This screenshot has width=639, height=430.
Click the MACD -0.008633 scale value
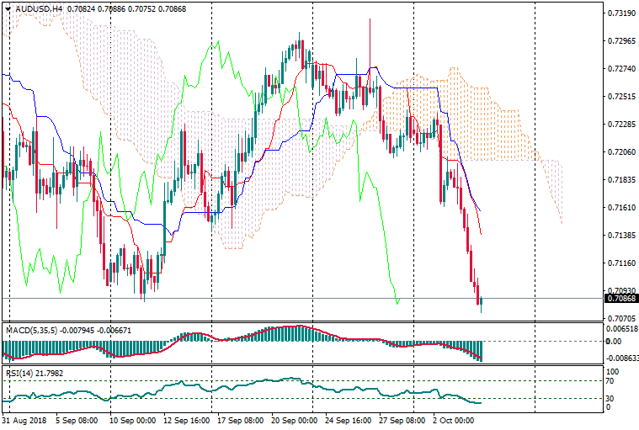(x=620, y=358)
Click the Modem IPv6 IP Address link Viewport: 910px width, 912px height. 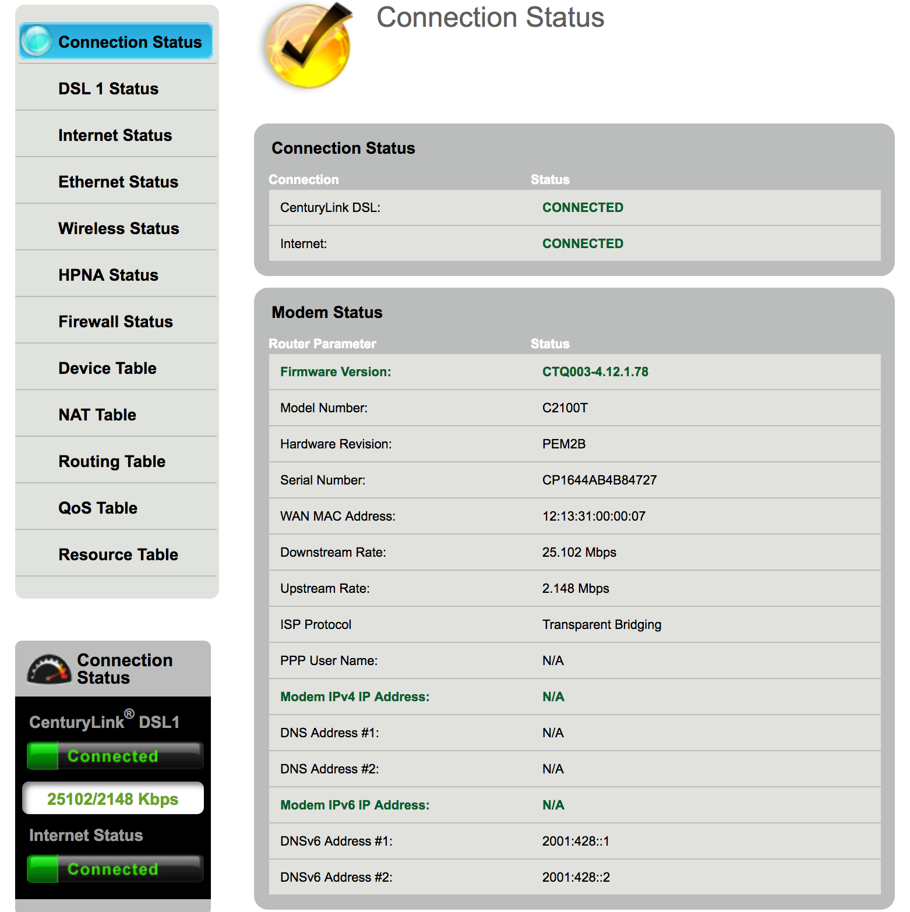click(x=355, y=805)
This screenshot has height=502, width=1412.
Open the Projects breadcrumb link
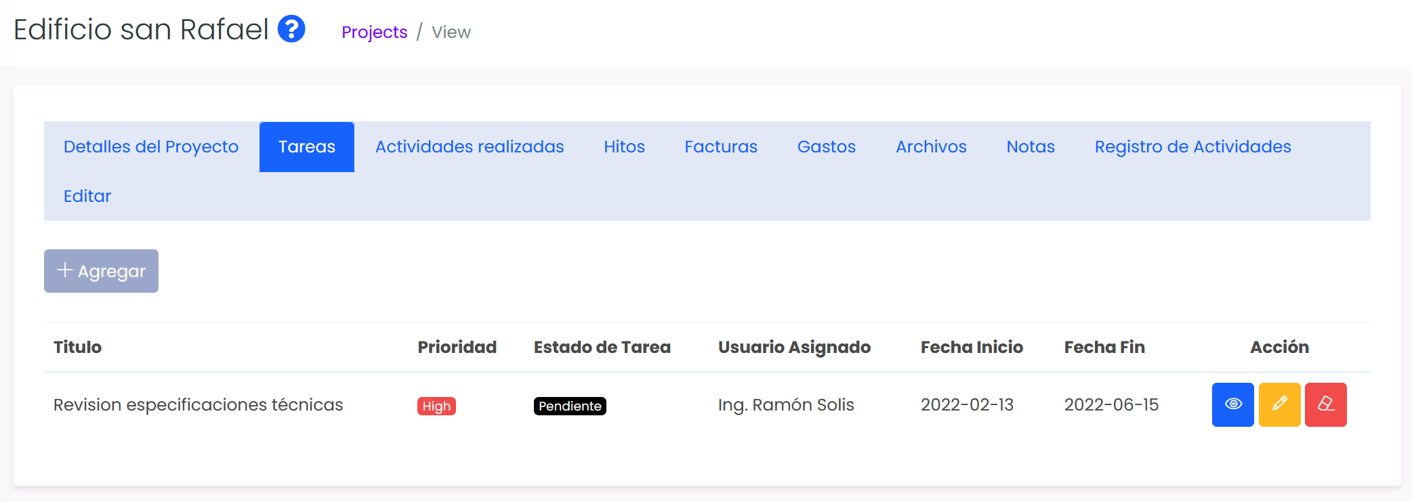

§ EXERCISE
Each line from the one containing "This screenshot has height=502, width=1412." through the last line of the data should be written out exactly. Skip the pictures, and add no other lines.

§ FINISHED EXERCISE
This screenshot has height=502, width=1412.
Open the Projects breadcrumb link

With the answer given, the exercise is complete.